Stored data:

===============

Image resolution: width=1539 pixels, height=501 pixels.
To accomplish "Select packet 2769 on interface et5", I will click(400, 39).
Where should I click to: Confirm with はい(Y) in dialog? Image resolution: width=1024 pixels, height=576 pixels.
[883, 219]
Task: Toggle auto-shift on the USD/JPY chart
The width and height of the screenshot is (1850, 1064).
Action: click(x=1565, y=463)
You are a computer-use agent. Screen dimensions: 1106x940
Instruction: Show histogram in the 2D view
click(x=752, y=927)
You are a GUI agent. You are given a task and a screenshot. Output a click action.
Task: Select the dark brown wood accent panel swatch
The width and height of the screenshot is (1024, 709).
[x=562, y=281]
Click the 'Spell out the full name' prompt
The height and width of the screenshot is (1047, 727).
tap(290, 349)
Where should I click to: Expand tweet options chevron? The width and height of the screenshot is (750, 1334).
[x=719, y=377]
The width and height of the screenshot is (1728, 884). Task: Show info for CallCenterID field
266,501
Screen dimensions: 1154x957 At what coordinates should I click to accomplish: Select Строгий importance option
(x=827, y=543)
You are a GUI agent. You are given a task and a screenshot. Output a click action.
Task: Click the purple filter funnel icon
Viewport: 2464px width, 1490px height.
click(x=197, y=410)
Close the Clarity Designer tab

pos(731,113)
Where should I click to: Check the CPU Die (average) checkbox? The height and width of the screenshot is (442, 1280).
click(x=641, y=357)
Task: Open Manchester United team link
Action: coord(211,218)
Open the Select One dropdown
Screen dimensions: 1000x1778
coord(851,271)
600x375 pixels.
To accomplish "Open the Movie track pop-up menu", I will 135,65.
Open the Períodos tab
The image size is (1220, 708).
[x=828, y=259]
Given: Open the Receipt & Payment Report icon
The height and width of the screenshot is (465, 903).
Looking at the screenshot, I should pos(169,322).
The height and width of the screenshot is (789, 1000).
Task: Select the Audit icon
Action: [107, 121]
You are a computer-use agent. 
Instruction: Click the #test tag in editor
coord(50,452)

===============

EXERCISE AIM: Copy the lines that hold the word "will". Take them from the records above.

EXPECTED ANSWER:
To accomplish "Select packet 2769 on interface et5", I will click(400, 39).
To accomplish "Open the Movie track pop-up menu", I will 135,65.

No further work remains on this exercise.